O Mounjaro (tirzepatida) ficou conhecido pela perda de peso, mas a ciência vem observando efeitos que vão além da balança. Medicamentos dessa família, que agem nos receptores de GLP-1 (e, no caso da tirzepatida, também no GIP), mudam a forma como o corpo lida com insulina, gordura e inflamação. Como o metabolismo conversa com praticamente todos os sistemas do organismo, essas mudanças aparecem em lugares inesperados: risco de certos tumores, retorno da ovulação em mulheres com ciclos irregulares e reorganização de respostas do sistema imunológico.
1. Menor incidência de tumores associados à obesidade
A obesidade é um fator de risco reconhecido para pelo menos 13 tipos de câncer, entre eles endométrio, mama na pós-menopausa, cólon, rim, esôfago e pâncreas. O tecido adiposo em excesso funciona como um órgão endócrino ativo: produz estrogênio, aumenta insulina circulante e mantém um estado de inflamação de baixo grau, condições que favorecem a proliferação celular.
Estudos populacionais e análises de bases de dados de saúde associaram o uso de análogos de GLP-1 a menor incidência de alguns desses tumores quando comparado a outros tratamentos para diabetes e obesidade. É um sinal consistente com o que se esperaria da redução de peso e da melhora metabólica, mas exige leitura cuidadosa:
- São estudos observacionais, que mostram associação e não provam relação de causa e efeito.
- Parte do benefício pode vir da perda de peso em si, não da molécula.
- O tempo de acompanhamento ainda é curto para um desfecho como câncer, que leva anos para se desenvolver.
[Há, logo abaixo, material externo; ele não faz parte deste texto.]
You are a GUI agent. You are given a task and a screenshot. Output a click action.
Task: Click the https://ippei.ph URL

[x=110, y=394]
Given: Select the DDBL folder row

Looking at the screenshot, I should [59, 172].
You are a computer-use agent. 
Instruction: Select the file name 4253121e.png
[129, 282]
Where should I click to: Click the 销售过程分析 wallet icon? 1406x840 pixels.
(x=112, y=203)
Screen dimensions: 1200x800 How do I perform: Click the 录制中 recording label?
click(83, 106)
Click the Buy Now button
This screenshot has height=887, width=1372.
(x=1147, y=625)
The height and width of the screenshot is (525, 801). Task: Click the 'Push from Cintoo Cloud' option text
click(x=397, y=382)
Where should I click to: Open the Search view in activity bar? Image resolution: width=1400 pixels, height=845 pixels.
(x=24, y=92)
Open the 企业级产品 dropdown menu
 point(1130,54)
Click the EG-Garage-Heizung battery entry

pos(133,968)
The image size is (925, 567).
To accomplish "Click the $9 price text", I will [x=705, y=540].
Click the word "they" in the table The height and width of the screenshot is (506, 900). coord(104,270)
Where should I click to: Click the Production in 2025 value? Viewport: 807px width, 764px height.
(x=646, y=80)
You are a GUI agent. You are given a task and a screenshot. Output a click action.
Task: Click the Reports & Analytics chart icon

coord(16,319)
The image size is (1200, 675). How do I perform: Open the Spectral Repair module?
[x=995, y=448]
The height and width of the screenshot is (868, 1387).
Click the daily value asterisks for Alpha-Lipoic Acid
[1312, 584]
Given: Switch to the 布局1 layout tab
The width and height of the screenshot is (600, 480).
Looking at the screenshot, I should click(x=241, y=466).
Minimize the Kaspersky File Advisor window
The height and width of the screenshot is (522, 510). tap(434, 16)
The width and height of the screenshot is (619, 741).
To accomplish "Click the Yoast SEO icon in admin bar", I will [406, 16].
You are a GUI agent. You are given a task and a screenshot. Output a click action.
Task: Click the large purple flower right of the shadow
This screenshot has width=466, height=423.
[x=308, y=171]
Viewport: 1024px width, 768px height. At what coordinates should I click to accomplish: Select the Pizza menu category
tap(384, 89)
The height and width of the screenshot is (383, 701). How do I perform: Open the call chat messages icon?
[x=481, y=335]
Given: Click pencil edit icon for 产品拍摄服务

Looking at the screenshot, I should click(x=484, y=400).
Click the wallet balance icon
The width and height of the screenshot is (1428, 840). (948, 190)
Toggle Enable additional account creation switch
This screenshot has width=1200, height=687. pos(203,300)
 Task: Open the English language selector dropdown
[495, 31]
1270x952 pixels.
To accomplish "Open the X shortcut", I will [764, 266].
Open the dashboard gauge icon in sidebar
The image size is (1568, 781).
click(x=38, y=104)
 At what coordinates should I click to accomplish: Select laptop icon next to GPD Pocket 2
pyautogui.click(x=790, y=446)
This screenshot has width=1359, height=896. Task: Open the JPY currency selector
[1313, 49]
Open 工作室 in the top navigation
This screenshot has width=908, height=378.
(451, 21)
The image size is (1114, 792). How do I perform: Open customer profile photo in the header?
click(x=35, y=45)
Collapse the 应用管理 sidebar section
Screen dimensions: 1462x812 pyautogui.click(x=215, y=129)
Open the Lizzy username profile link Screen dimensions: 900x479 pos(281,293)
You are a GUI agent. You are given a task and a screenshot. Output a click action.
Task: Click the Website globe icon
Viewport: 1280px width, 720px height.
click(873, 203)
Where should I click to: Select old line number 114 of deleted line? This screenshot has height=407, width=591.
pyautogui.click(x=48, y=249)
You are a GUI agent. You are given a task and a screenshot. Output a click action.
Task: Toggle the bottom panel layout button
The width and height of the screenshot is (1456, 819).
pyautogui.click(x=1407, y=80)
Nenhum análogo de GLP-1 é aprovado como prevenção de câncer. O rastreamento oncológico de rotina continua igual para quem usa a medicação.
2. Retorno da ovulação e da fertilidade
O fenômeno apelidado nas redes de GLP1 Babes descreve gestações não planejadas em mulheres que usavam essas medicações e tinham dificuldade prévia para engravidar. A explicação mais aceita passa pela resistência à insulina.
Em quadros como a síndrome dos ovários policísticos (SOP), o excesso de insulina estimula os ovários a produzirem mais androgênios, o que atrapalha a maturação dos folículos e leva a ciclos irregulares ou ausência de ovulação. Quando a resistência à insulina melhora e o peso cai, o eixo hormonal tende a se reorganizar e a ovulação pode voltar, às vezes de forma rápida e silenciosa.
Dois pontos práticos merecem atenção:
- Voltar a ovular significa voltar a poder engravidar, mesmo em quem se considerava infértil. Quem não deseja gestação precisa revisar o método contraceptivo.
- Análogos de GLP-1 não são indicados na gravidez e a orientação usual é suspender a medicação antes de tentar engravidar, com prazo definido pelo médico.
Há ainda relato de que o esvaziamento gástrico mais lento pode reduzir a absorção de anticoncepcionais orais em algumas situações, outro motivo para conversar com o ginecologista.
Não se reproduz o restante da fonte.